Sun, Jul 06, 2008

Tucson Region

Two priests get prison for protest at Huachuca

By Stephanie Innes
Arizona Daily Star
Tucson, Arizona | Published: 10.18.2007
Two Catholic priests will spend the next five months behind bars for trespassing at the U.S. Army's Fort Huachuca last year.
A federal judge in Tucson sentenced the priests — the Rev. Louis J. Vitale, 74, and the Rev. Steve Kelly, 58 — Wednesday after they pleaded no contest to the trespassing charges.
A no-contest plea means the defendant does not admit or deny the charges, but it has the same effect in the legal system as a guilty plea.
The San Francisco Bay Area clerics, who had faced up to 10 months in lockup, were arrested last Nov. 19 while protesting military-intelligence training at Fort Huachuca, about 75 miles southeast of Tucson.
The pair wanted to deliver a letter to the post's top commander at the time, Maj. Gen. Barbara Fast, stating that the fort trains personnel in torture methods, something the Army denies.
U.S. Magistrate Héctor C. Estrada said he was reluctantly sending the priests to prison.

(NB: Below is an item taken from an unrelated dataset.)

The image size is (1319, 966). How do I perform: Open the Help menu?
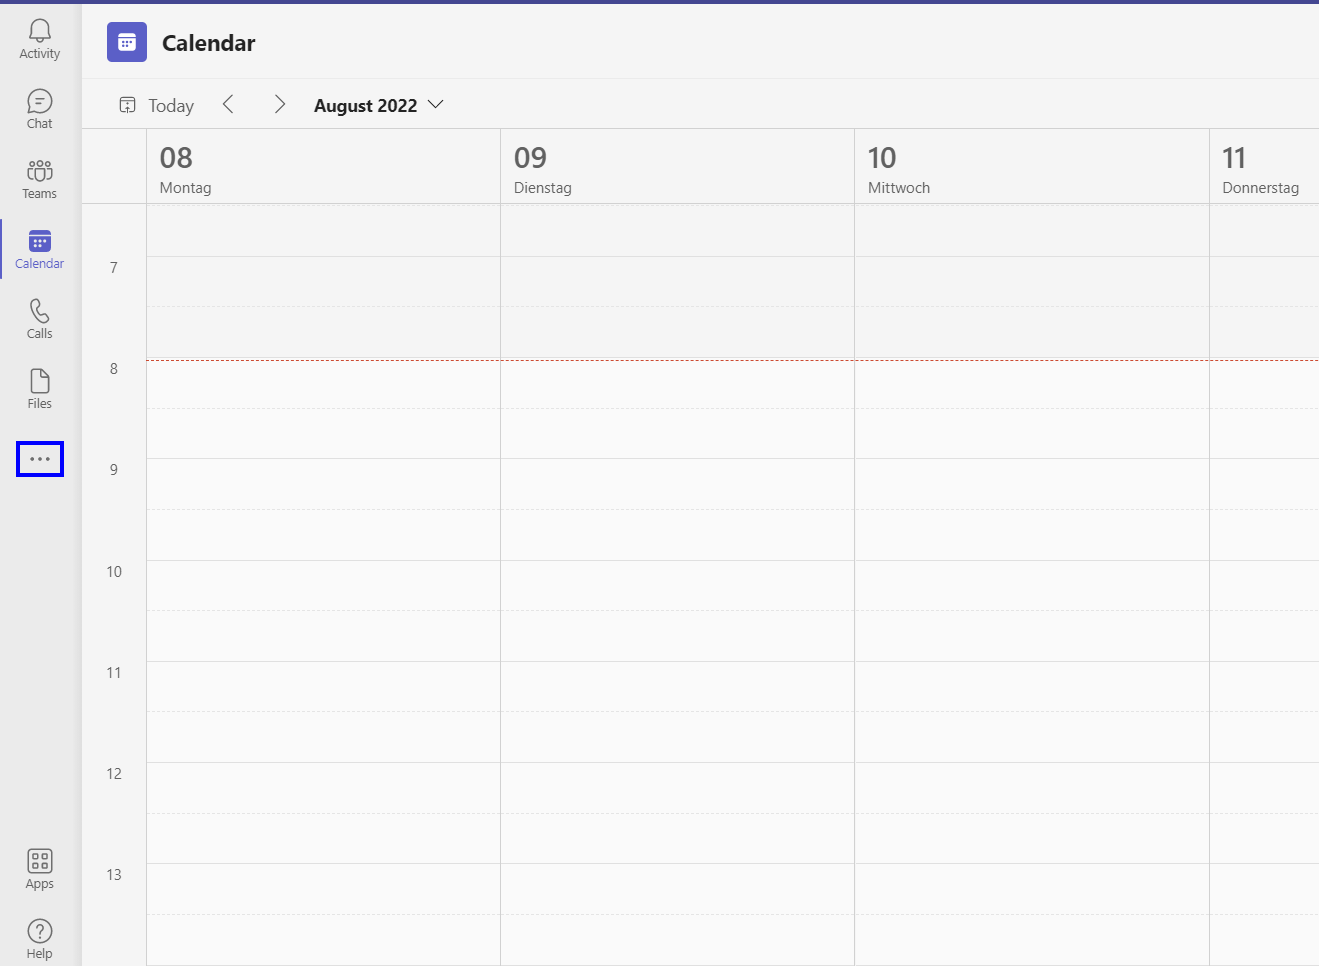point(40,938)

He said he would have preferred that they do community-service work and remain under court supervision while living in their communities.
But Vitale and Kelly had previously said they would not comply with any kind of court supervision because it would mean giving up their social-justice work.

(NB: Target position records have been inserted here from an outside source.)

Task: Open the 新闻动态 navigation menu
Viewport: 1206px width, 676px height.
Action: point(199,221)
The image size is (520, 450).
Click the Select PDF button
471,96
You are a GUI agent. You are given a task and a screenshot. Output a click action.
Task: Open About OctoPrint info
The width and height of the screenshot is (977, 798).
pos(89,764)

One of the conditions of probation would be to no longer associate with groups that have been known to push the envelope of the law in their non-violent protests, such as the School of The Americas Watch, which seeks to close a U.S. military training facility in Georgia, and Nevada Desert Experience, which protests nuclear-weapons testing.
Both Vitale and Kelly have been locked up previously for acts of civil disobedience.
"That you are not willing to abide to being supervised disturbs me because it seems you could do more good out there than you could incarcerated," Estrada said. "I think there's a question of ego. . . . I get the impression it's somehow or other you are going to be martyrs for your cause."
Prosecutors say the priests were repeatedly warned they were trespassing before they were arrested.
Vitale, a Franciscan priest, and Kelly, a Jesuit priest, say they are compelled by God to work against any use of nuclear arms, and also to work against any form of torture.
In a statement to the court, Vitale confirmed he would not be able to comply with probation if it would mean disaffiliating himself from such protests.
"It's like telling me I can't associate with Paul or the other apostles," he said.
Had Vitale and Kelly been delivering pizza rather than a letter questioning torture methods to Fort Huachuca, they would never have been arrested, said William Quigley, a prominent New Orleans human-rights attorney who represented both priests.
Quigley acknowledged the priests had broken the law and said they were at peace about serving the time.
"The real crime here has always been the issue of torture," Quigley said.
Vitale and Kelly's supporters made a circle around their personal effects — watches, identification and Vitale's Franciscan robes — after Wednesday's sentencing.
At least a dozen of the supporters planned to hold a peaceful protest outside the military base Wednesday afternoon.
Since Fort Huachuca trains all of the U.S. Army's intelligence personnel, the protesters say its training methods played a crucial role in the torture scandal at Abu Ghraib in Iraq.
A spokeswoman for Fort Huachuca said its U.S. Army Intelligence Center trains human intelligence collectors in accordance with the Detainee Treatment Act of 2005. That law says no one in the custody or effective control of the U.S. Department of Defense can be subjected to any treatment or interrogation technique not authorized by and listed in the U.S. Army Field Manual on intelligence interrogation.
"Human intelligence being conducted in theaters of operation under this lawful policy is critical to saving American, coalition, and innocent lives and to enabling success in our military mission," a Fort Huachuca news release states.
Some of the field manual is classified. But military officials say their training also adheres to the Geneva Convention, which prohibits "cruel treatment and torture."